__WHAT IS BEING ASKED__: Below are several records. Retype exactly those lines running from the one with "Task: Select the Open Interest column header" through the one with "Click the Apply Filters button", end lines included, and no others.

Saved entries:
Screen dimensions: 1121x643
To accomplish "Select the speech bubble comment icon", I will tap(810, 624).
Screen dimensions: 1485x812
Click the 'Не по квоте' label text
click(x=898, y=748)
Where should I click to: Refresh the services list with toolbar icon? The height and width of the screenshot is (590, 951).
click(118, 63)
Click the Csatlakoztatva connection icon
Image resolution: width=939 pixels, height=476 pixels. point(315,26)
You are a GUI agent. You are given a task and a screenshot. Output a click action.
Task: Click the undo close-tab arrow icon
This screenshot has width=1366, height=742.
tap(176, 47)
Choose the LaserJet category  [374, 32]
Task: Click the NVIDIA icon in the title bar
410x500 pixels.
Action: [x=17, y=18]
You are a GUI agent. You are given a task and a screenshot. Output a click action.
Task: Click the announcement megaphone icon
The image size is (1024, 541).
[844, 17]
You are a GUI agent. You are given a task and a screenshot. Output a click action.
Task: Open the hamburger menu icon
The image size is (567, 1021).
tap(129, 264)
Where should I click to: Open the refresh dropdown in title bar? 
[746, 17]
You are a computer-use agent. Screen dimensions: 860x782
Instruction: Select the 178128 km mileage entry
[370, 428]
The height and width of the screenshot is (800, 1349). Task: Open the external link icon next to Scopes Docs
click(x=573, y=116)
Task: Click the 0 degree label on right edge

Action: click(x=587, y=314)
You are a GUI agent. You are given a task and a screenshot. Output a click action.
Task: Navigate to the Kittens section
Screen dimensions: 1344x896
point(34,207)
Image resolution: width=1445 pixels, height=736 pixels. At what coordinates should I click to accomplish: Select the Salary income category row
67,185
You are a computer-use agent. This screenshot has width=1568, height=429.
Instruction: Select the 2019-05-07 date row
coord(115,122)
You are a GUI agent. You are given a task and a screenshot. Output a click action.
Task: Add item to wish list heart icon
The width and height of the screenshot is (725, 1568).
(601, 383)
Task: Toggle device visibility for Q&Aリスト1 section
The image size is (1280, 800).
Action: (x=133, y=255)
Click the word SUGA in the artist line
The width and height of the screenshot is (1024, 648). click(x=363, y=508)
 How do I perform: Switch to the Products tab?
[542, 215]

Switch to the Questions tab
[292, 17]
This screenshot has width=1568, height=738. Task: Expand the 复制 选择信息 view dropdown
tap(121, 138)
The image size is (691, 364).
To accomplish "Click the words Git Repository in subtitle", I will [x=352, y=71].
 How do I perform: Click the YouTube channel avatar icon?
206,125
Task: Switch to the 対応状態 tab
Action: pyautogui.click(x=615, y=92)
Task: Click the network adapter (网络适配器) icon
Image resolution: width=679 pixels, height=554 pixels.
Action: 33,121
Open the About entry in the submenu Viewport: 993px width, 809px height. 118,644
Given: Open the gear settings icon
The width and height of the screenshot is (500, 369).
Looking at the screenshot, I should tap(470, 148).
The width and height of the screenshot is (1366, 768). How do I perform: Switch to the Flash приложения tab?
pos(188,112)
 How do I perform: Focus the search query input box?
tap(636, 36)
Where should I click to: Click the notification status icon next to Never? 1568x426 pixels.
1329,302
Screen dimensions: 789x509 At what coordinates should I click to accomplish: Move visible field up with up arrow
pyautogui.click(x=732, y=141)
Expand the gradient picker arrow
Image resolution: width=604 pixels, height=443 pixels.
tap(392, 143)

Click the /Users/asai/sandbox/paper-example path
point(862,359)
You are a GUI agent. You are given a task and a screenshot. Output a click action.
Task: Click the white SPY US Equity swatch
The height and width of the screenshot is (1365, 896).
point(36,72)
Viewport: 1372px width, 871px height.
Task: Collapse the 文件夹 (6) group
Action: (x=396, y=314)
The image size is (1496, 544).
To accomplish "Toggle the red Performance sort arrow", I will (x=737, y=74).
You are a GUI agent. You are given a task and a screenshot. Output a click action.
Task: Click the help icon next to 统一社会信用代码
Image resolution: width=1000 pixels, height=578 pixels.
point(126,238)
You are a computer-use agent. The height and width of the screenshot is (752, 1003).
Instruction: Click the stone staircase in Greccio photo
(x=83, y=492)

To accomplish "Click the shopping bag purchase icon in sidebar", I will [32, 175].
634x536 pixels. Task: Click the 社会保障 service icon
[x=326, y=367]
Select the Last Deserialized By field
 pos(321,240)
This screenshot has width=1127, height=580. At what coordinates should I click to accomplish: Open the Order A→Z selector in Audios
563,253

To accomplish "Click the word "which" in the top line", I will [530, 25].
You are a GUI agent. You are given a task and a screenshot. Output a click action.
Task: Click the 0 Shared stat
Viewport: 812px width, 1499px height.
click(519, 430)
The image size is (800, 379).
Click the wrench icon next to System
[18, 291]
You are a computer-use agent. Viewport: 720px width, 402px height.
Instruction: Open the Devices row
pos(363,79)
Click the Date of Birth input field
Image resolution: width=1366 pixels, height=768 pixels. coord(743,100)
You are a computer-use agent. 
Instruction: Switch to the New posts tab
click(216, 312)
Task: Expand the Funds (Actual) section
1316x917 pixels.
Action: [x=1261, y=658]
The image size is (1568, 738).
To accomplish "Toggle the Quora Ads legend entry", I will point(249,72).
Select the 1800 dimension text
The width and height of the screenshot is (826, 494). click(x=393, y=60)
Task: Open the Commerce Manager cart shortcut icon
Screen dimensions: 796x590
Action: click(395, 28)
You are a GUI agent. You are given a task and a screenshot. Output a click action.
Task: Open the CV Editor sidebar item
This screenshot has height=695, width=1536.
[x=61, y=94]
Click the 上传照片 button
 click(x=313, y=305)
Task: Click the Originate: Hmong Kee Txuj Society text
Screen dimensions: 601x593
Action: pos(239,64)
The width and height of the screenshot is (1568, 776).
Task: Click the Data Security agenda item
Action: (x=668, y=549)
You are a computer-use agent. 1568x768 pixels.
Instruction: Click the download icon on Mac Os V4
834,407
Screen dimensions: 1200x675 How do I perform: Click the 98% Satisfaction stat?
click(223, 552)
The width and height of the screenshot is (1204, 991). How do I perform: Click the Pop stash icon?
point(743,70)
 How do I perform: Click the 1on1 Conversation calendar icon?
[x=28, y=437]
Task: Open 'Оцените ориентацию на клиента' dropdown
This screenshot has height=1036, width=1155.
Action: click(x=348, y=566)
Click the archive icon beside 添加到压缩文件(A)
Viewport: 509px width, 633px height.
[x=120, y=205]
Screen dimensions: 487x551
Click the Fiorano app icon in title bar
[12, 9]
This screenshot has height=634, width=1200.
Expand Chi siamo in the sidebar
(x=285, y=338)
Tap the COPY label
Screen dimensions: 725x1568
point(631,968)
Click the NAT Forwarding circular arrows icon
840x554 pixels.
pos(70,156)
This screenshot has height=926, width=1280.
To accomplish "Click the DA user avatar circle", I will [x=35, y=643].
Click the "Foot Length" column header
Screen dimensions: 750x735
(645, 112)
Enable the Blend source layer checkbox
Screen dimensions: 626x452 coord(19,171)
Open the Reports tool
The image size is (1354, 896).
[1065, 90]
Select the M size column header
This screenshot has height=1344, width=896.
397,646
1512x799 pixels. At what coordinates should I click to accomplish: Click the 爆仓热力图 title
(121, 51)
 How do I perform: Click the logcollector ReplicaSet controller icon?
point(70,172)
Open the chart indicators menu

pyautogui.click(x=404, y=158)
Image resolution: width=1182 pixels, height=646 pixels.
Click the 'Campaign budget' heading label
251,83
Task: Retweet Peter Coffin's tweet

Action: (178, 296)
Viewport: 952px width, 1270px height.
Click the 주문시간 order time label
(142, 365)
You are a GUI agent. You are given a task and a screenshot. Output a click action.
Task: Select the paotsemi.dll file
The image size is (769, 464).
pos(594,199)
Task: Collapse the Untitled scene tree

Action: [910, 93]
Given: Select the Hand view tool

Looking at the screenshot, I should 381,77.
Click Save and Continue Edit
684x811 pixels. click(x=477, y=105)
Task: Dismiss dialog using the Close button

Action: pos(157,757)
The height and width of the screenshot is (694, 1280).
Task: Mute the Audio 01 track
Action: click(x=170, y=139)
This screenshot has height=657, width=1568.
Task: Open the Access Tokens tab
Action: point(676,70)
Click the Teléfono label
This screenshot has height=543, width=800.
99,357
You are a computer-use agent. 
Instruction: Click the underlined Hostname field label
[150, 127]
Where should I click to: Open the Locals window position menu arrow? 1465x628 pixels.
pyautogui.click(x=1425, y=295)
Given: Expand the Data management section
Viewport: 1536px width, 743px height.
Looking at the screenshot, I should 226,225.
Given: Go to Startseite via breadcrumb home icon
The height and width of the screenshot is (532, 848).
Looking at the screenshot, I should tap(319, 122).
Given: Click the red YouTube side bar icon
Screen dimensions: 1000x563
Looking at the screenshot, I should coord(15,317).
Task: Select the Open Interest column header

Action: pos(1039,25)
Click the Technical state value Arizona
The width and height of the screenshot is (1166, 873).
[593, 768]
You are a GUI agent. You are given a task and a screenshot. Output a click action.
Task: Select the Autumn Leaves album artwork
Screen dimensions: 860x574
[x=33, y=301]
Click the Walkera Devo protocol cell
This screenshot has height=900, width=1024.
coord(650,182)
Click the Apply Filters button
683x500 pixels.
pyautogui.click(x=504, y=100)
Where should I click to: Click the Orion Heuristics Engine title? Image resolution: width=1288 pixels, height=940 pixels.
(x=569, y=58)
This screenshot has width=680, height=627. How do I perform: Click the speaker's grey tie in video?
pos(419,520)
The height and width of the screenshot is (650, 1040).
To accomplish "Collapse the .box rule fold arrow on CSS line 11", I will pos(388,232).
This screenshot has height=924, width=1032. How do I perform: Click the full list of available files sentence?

__SOLUTION BELOW__:
Task: Select the Open Interest column header

Action: pos(1039,25)
Click the Technical state value Arizona
The width and height of the screenshot is (1166, 873).
[593, 768]
You are a GUI agent. You are given a task and a screenshot. Output a click action.
Task: Select the Autumn Leaves album artwork
Screen dimensions: 860x574
[x=33, y=301]
Click the Walkera Devo protocol cell
This screenshot has height=900, width=1024.
coord(650,182)
Click the Apply Filters button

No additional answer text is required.